Records on target coordinates:
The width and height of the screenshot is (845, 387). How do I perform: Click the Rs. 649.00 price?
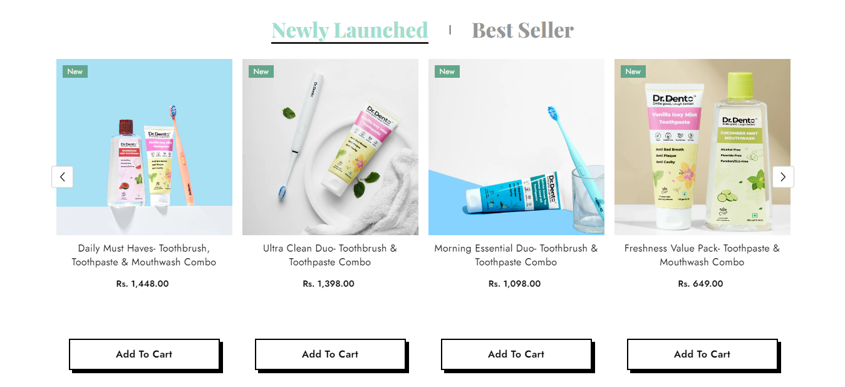tap(700, 284)
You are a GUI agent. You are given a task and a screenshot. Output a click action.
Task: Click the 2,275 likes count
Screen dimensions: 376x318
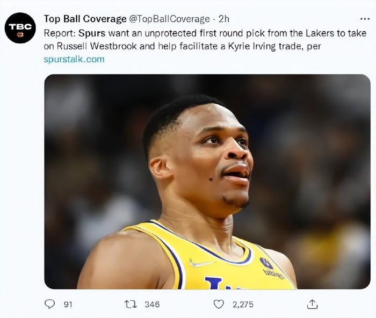click(x=242, y=304)

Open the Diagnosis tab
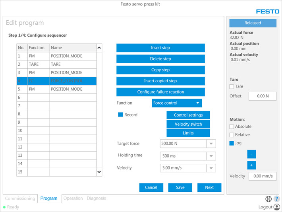click(x=96, y=198)
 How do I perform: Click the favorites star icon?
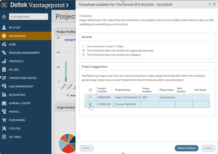tap(4, 17)
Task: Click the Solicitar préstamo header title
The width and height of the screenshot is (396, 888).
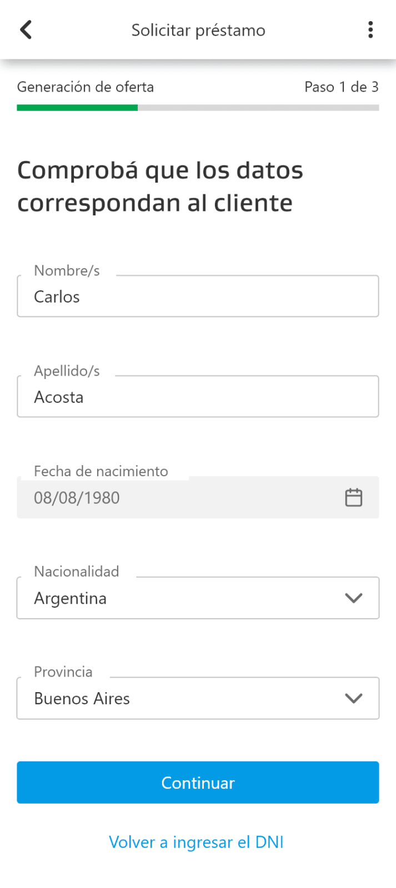Action: coord(198,30)
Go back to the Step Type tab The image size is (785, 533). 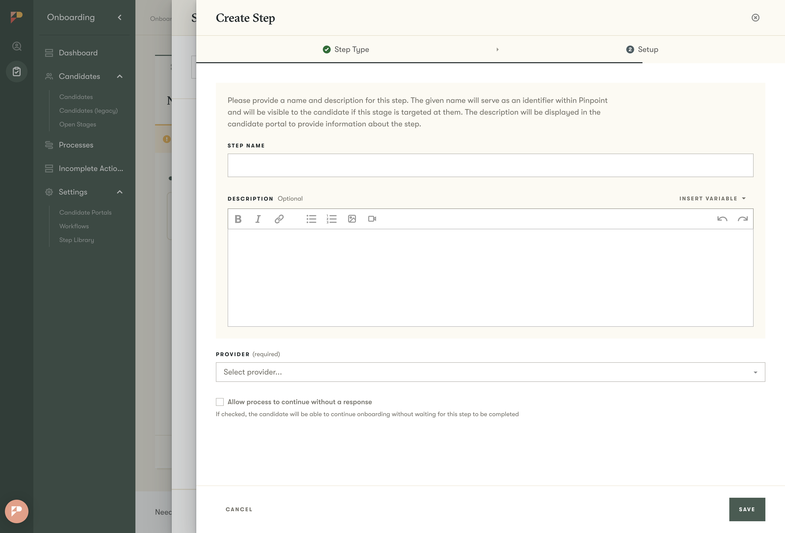point(346,50)
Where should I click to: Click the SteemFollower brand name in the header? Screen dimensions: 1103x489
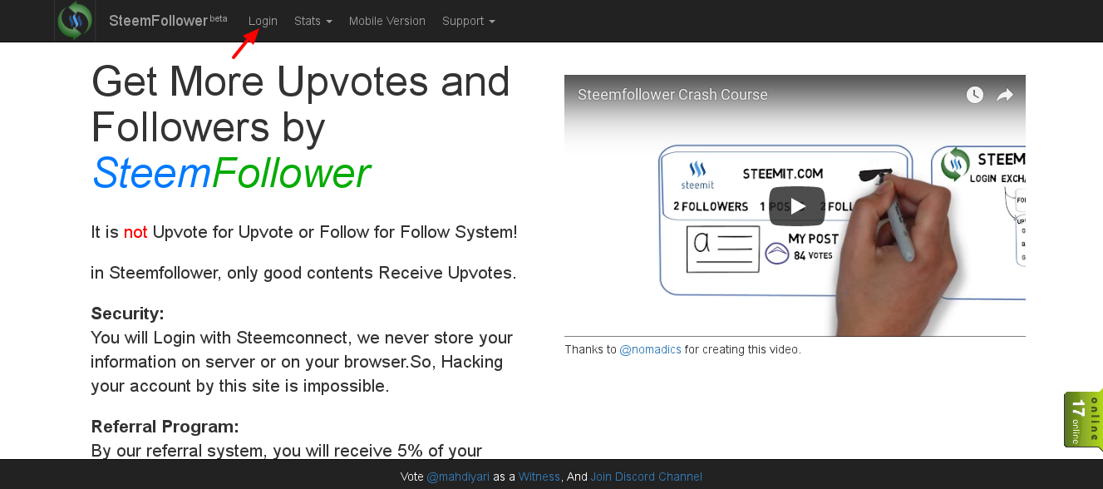160,20
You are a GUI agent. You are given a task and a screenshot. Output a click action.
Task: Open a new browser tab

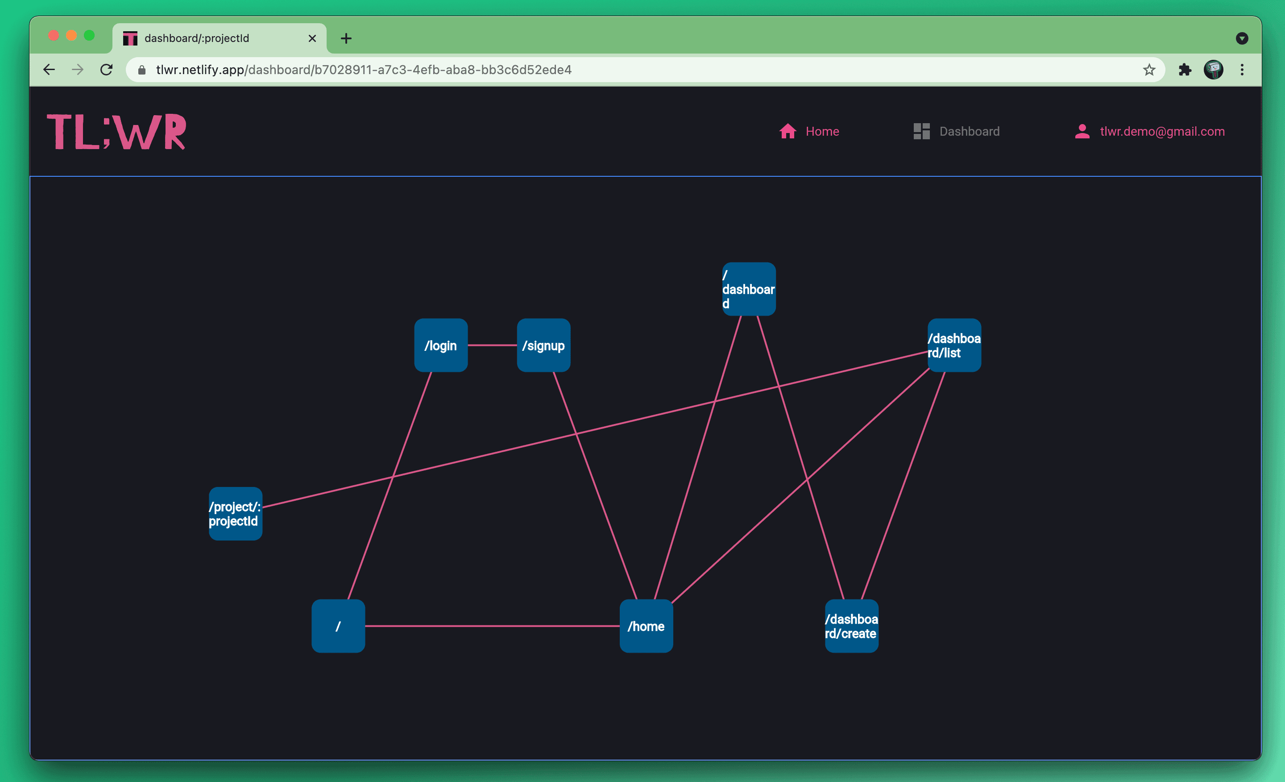click(x=346, y=39)
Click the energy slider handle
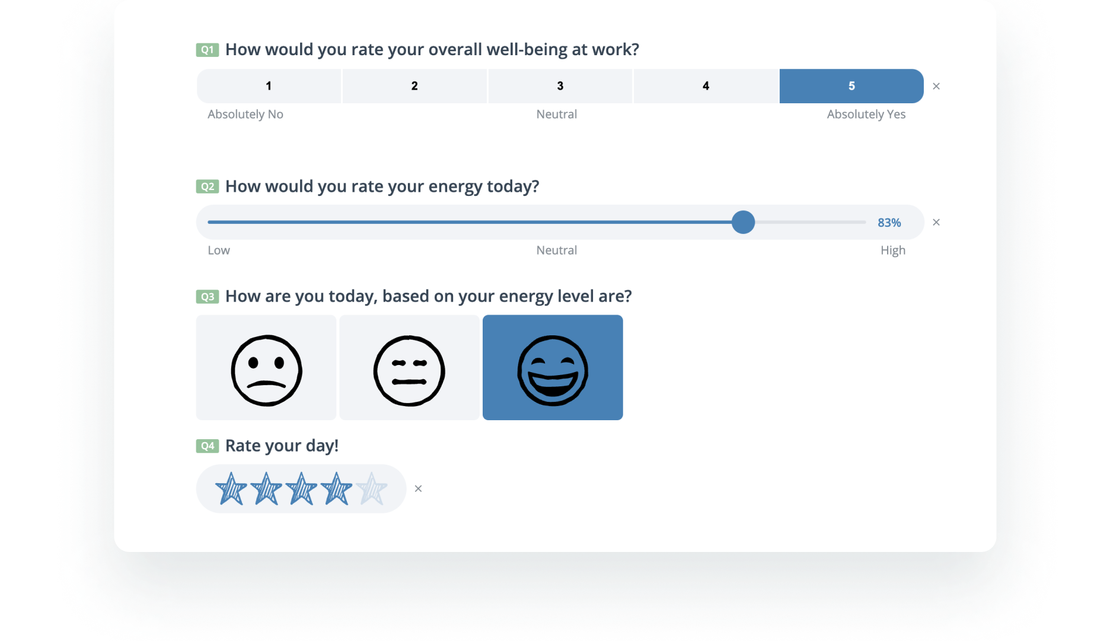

→ **TO DO**
Copy the records word for word, beginning at the start of the records and ending with the line that contains "Action: coord(198,30)". Leave the pictures out of your copy.

→ **CORRECT RESULT**
The width and height of the screenshot is (845, 387). How do I perform: Click the Rs. 649.00 price?
tap(700, 284)
You are a GUI agent. You are given a task and a screenshot. Output a click action.
Task: Click the 2,275 likes count
Screen dimensions: 376x318
click(x=242, y=304)

Open the Diagnosis tab
click(x=96, y=198)
 How do I perform: Click the favorites star icon?
tap(4, 17)
Task: Click the Solicitar préstamo header title
The width and height of the screenshot is (396, 888).
Action: coord(198,30)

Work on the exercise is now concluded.